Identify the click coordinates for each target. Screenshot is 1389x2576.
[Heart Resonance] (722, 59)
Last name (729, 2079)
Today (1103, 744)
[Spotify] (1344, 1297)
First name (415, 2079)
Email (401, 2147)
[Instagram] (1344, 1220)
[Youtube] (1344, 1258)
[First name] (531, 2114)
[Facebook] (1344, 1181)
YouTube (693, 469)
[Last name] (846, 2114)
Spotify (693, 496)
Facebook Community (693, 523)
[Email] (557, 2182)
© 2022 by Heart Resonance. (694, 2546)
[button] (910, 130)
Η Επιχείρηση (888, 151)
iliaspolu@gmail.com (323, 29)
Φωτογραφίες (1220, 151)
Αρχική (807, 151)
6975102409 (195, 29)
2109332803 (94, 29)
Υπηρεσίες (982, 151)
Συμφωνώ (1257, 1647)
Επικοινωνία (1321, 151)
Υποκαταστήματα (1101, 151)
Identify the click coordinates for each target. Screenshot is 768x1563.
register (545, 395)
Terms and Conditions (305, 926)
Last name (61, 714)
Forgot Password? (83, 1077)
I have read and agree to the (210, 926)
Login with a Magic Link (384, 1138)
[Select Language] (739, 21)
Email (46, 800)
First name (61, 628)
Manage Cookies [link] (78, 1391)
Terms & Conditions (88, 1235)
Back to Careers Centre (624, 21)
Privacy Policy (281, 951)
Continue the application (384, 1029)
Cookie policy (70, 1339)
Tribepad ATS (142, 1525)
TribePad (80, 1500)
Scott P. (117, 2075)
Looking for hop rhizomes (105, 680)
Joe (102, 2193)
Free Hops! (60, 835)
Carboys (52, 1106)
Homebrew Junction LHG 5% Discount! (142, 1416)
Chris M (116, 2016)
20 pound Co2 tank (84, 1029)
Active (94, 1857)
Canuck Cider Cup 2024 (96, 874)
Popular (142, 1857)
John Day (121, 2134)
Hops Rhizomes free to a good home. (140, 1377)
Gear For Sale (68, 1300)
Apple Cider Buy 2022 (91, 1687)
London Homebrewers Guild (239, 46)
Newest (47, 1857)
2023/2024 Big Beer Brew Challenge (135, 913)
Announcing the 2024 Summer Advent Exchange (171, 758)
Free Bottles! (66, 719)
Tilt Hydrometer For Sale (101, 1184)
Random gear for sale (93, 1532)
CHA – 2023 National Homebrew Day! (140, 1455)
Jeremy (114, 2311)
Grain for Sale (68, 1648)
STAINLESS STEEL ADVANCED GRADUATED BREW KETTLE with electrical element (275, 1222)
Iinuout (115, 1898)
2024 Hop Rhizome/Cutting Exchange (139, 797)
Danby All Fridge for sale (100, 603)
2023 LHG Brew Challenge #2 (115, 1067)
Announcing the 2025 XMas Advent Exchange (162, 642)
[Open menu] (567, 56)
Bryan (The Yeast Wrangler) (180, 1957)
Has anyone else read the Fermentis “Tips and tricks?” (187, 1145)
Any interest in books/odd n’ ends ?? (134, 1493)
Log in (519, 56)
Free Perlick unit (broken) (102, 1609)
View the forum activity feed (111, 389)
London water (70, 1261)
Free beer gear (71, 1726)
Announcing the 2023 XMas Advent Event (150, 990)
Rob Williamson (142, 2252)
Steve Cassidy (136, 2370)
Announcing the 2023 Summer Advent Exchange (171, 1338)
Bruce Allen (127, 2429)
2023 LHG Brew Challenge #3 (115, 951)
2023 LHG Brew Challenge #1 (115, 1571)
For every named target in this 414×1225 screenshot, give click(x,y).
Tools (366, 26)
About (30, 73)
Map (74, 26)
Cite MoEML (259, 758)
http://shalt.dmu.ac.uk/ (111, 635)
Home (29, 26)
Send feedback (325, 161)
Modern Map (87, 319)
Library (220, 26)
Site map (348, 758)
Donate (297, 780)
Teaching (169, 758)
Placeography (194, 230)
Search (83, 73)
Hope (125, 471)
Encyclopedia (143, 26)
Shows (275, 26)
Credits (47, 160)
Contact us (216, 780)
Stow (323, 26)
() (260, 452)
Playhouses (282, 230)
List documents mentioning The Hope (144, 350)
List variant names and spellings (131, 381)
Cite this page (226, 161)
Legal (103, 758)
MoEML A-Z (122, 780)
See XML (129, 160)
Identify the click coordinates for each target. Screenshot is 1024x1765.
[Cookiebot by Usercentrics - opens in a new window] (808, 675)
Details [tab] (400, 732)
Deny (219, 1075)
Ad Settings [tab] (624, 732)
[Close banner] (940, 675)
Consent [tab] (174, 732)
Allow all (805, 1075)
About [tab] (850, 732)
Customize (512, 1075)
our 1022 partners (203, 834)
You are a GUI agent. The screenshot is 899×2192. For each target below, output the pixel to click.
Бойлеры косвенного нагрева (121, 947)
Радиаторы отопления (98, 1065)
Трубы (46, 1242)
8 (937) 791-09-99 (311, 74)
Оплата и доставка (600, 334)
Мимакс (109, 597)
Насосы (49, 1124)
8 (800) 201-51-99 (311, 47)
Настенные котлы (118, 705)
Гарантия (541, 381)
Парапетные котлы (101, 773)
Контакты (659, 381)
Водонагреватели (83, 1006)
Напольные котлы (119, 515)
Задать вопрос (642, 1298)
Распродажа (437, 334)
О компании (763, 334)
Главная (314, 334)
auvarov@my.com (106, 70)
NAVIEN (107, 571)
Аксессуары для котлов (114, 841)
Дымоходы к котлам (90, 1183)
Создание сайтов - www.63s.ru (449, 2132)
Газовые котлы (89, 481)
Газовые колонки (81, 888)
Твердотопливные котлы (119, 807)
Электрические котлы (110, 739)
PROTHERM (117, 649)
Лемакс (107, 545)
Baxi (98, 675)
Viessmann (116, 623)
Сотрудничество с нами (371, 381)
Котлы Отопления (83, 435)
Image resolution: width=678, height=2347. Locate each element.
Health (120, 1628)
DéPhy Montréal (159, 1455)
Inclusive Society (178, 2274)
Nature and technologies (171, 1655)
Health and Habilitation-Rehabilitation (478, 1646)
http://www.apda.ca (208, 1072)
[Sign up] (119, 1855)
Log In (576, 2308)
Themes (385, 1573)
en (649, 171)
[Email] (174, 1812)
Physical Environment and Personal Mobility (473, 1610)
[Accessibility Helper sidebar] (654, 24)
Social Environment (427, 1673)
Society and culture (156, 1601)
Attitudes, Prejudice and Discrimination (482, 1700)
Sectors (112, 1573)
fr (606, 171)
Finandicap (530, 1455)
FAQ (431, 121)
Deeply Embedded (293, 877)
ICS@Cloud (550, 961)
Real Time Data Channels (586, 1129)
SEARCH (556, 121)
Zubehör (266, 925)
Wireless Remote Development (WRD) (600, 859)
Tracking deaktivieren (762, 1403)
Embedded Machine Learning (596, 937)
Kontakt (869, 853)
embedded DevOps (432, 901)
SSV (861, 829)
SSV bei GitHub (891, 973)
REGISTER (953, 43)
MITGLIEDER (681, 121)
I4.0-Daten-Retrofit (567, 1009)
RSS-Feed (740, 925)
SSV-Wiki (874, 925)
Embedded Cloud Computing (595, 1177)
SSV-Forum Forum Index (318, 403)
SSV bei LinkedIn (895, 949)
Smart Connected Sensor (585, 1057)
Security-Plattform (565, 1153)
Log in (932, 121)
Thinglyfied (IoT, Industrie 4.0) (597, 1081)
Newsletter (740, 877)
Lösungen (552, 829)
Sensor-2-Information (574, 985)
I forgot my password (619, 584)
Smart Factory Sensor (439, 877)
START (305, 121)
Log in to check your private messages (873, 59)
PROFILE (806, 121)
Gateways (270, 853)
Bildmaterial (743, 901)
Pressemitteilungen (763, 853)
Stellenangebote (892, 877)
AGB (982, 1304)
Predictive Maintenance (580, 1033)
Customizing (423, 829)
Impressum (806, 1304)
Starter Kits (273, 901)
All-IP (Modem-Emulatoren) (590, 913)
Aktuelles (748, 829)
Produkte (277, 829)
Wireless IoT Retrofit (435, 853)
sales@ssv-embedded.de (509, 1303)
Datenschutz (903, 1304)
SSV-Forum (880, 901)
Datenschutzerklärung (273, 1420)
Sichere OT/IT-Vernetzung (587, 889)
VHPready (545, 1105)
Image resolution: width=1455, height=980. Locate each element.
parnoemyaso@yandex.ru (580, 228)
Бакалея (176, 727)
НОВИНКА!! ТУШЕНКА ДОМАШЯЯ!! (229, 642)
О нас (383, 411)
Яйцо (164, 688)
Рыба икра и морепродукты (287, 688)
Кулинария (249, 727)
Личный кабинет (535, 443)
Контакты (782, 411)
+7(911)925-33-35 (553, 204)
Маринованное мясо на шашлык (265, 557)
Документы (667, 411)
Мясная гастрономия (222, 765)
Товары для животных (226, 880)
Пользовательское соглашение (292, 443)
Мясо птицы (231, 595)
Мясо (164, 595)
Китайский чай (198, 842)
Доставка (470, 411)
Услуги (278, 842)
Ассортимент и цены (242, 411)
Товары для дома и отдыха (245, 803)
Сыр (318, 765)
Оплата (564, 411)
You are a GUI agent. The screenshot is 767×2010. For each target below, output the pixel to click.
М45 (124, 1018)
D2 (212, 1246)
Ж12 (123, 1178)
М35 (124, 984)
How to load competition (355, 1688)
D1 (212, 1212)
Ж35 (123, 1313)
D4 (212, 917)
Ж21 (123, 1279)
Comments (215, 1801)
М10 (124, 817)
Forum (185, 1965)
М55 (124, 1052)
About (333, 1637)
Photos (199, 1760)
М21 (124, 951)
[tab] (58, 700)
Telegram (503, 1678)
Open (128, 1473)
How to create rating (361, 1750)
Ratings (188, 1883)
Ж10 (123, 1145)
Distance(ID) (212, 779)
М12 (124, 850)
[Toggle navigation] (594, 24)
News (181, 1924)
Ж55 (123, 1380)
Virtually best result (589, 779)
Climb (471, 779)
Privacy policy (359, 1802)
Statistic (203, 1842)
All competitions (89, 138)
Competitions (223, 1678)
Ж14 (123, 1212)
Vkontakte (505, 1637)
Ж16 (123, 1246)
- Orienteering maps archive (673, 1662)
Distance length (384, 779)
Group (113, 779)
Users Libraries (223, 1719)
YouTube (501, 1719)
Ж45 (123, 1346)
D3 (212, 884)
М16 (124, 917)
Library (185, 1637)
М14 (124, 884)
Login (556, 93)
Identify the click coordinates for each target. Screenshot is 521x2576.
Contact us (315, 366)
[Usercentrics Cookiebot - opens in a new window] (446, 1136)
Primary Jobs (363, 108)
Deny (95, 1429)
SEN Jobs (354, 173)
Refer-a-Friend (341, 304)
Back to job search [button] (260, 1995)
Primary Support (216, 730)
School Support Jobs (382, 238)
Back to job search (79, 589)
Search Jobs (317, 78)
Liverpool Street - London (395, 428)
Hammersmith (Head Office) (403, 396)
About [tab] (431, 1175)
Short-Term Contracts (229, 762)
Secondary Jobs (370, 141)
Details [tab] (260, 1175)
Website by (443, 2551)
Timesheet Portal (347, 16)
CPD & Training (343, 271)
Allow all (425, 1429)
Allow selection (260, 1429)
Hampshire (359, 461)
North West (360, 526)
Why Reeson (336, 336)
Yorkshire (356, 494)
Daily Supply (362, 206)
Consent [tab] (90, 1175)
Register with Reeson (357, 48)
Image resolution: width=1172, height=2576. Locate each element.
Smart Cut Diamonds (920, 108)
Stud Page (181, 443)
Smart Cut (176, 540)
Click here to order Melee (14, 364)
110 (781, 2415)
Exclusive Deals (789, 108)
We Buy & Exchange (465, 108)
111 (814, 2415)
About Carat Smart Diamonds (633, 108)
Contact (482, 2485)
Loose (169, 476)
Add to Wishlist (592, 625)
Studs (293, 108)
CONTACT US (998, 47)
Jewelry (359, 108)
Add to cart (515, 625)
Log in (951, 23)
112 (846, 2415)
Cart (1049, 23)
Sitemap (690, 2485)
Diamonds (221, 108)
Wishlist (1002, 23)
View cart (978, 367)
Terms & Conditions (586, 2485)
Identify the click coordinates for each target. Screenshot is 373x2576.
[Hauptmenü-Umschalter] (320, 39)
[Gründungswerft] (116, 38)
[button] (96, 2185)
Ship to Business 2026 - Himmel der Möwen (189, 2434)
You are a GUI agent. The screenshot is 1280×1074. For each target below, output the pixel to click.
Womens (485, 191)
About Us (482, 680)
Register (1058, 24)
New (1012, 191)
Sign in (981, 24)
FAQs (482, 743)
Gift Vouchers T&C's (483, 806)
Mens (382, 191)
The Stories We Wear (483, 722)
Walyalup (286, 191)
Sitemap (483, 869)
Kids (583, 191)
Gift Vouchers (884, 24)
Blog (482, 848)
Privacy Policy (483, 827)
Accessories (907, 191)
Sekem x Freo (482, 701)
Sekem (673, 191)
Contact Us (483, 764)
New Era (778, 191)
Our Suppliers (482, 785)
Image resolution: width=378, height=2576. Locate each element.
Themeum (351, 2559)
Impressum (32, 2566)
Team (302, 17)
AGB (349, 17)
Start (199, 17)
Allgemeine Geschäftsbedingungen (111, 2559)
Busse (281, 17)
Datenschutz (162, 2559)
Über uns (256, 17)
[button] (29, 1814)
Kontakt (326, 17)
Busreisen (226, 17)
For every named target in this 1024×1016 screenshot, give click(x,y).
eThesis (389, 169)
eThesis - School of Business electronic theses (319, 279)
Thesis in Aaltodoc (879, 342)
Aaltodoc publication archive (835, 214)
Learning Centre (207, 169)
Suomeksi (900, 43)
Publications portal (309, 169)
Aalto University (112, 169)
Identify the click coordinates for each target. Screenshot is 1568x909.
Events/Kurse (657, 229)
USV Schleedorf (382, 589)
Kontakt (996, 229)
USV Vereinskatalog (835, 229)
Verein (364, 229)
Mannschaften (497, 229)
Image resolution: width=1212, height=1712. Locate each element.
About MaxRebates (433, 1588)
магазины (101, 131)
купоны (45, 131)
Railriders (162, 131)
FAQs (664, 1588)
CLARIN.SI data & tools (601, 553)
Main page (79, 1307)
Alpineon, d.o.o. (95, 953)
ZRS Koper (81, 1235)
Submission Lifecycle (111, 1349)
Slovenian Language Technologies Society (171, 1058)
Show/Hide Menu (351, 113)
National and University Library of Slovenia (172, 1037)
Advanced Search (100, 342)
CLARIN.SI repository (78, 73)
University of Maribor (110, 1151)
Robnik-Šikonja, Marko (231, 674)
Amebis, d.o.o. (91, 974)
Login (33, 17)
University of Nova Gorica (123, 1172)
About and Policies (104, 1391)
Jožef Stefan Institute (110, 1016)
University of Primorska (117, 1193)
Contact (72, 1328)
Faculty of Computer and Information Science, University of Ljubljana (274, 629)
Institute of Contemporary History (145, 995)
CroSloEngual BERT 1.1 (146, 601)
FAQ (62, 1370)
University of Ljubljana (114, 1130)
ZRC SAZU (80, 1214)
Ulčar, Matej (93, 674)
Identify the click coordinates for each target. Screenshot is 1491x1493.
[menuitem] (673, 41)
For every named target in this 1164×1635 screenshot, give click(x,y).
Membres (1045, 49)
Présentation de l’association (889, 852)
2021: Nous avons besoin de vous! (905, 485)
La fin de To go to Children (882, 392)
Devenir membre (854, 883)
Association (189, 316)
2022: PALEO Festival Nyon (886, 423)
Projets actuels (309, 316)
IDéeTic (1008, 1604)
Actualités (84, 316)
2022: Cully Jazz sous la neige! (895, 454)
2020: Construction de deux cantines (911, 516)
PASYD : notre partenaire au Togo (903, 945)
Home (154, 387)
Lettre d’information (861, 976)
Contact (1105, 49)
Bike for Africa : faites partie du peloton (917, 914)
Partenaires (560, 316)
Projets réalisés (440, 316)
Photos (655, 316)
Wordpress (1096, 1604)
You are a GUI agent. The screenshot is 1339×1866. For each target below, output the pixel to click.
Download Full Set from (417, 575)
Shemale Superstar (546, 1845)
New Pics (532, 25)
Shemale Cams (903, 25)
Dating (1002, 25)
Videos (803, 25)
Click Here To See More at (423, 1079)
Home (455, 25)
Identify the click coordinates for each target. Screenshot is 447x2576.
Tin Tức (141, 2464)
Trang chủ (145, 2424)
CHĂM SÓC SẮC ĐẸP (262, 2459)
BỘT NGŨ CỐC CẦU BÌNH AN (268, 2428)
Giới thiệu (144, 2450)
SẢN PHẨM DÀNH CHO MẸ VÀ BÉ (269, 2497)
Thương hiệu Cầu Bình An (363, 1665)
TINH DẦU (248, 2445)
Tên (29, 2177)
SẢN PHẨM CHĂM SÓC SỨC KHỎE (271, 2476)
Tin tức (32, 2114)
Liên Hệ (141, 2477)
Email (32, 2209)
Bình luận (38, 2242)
※
Render every line from the first one down to the line containing "I have read and agree to the (210, 926)", inclusive, as a Markdown table with the columns Row and Line, numbering the rows and omitting any blank lines.

> [Answer to the task]:
| Row | Line |
|---|---|
| 1 | Identify the click coordinates for each target. Screenshot is 1389x2576. |
| 2 | [Heart Resonance] (722, 59) |
| 3 | Last name (729, 2079) |
| 4 | Today (1103, 744) |
| 5 | [Spotify] (1344, 1297) |
| 6 | First name (415, 2079) |
| 7 | Email (401, 2147) |
| 8 | [Instagram] (1344, 1220) |
| 9 | [Youtube] (1344, 1258) |
| 10 | [First name] (531, 2114) |
| 11 | [Facebook] (1344, 1181) |
| 12 | YouTube (693, 469) |
| 13 | [Last name] (846, 2114) |
| 14 | Spotify (693, 496) |
| 15 | Facebook Community (693, 523) |
| 16 | [Email] (557, 2182) |
| 17 | © 2022 by Heart Resonance. (694, 2546) |
| 18 | [button] (910, 130) |
| 19 | Η Επιχείρηση (888, 151) |
| 20 | iliaspolu@gmail.com (323, 29) |
| 21 | Φωτογραφίες (1220, 151) |
| 22 | Αρχική (807, 151) |
| 23 | 6975102409 (195, 29) |
| 24 | 2109332803 (94, 29) |
| 25 | Υπηρεσίες (982, 151) |
| 26 | Συμφωνώ (1257, 1647) |
| 27 | Επικοινωνία (1321, 151) |
| 28 | Υποκαταστήματα (1101, 151) |
| 29 | Identify the click coordinates for each target. Screenshot is 768x1563. |
| 30 | register (545, 395) |
| 31 | Terms and Conditions (305, 926) |
| 32 | Last name (61, 714) |
| 33 | Forgot Password? (83, 1077) |
| 34 | I have read and agree to the (210, 926) |